Irmgard Vollrath war bislang noch nie im Krankenhaus und zeigte sich von der Ausstattung begeistert. "Ich habe mich einfach mal umgeschaut, für den Fall, dass ich mal als Patientin hierherkomme", erklärte die Freibergerin. Dagegen wurde Horst Mückel im Kreiskrankenhaus bereits ein Herzschrittmacher eingesetzt. "Seitdem geht es mir gesundheitlich wieder gut. Ich bin hier sehr kompetent behandelt worden", erklärte der ehemalige Mitarbeiter der Landwirtschaftsschule.
Für die Technik interessierte sich Dieter Dornburg. Er wollte sich vor allem die Einrichtungen für die Bergwerksluft anschauen. Am Tresen der Zentralen Patientenaufnahme hatte Eckehard Schab den Besucherstrom voll unter Kontrolle. Er begrüßte die Gäste, machte auf den Beginn der Rundgänge aufmerksam und fungierte auch als Wegweiser. Alle Behandlungen waren am Sonntag schmerzlos und nur zum Zuschauen, nur eine erforderte einen kleinen Pieks, und das war die Blutspende. "Über 40 Freiwillige haben uns ihr Blut zur Verfügung gestellt", freut sich die Leiterin der Abteilung Karin Lutter.
In der Klinik für Innere Medizin konnten die Besucher nach Anleitung von zwei Schwestern mit dem Endoskop aus dem Magen eines unempfindlichen Dummys Gummibärchen angeln.

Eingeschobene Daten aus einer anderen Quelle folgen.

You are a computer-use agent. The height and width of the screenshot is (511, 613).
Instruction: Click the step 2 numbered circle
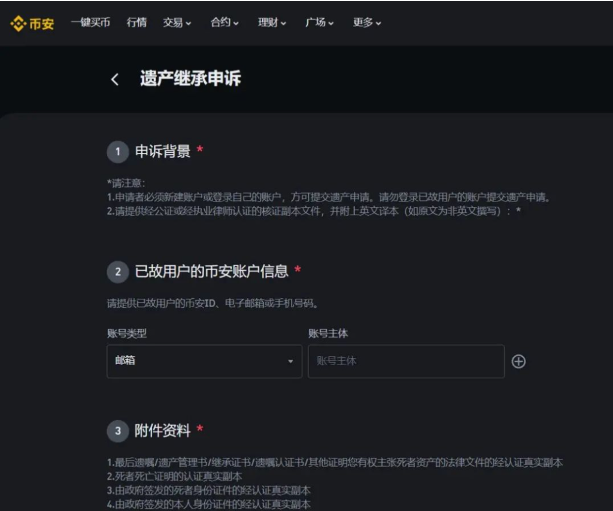118,272
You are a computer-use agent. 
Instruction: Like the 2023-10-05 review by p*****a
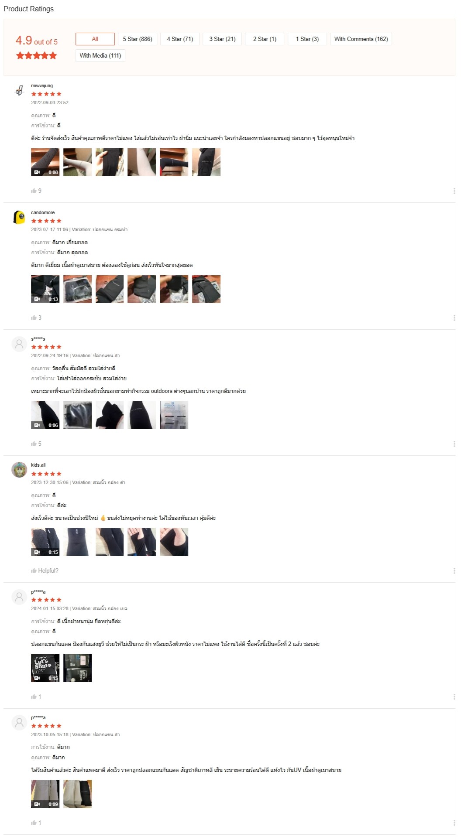pos(34,823)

Großer Andrang herrschte auch in der Geburtenabteilung. Hier hatte die Klinik einen Kreissaal für die Besucher frei gegeben. Der wurde vor allem von zukünftigen Müttern und Vätern unter die Lupe genommen. An mehreren Stellen des Hauses gab es Bastel- und Malecken für die Kinder. Der Vitalshop überraschte die Besucher mit alkoholfreiem Aroniaglühwein. Auch der Raum mit Bergwerksluft wurde von vielen Besuchern genutzt.
Geschäftsführer Gunter John war nach der Festwoche leicht geschafft. Vom Ministerbesuch am Dienstag, über das Richtfest zum neuen Urologiebau am Donnerstag, der Feier mit allen Betriebsangehörigen am Freitag im "Tivoli" und dem Tag der offenen Tür sei das ein kleiner Marathon gewesen. Zur Betriebsfeier konnten durch den Verkauf von Losen einer Tombola 1300 Euro eingenommen werden, die demnächst an das zukünftige Hospital Ellen Gorlow in Oederan übergeben werden sollen. "Natürlich können alle Mitarbeiter stolz sein, auf das, was nach 150 Jahren aus dem einstigen Stadtkrankenhaus geworden ist", erklärte John.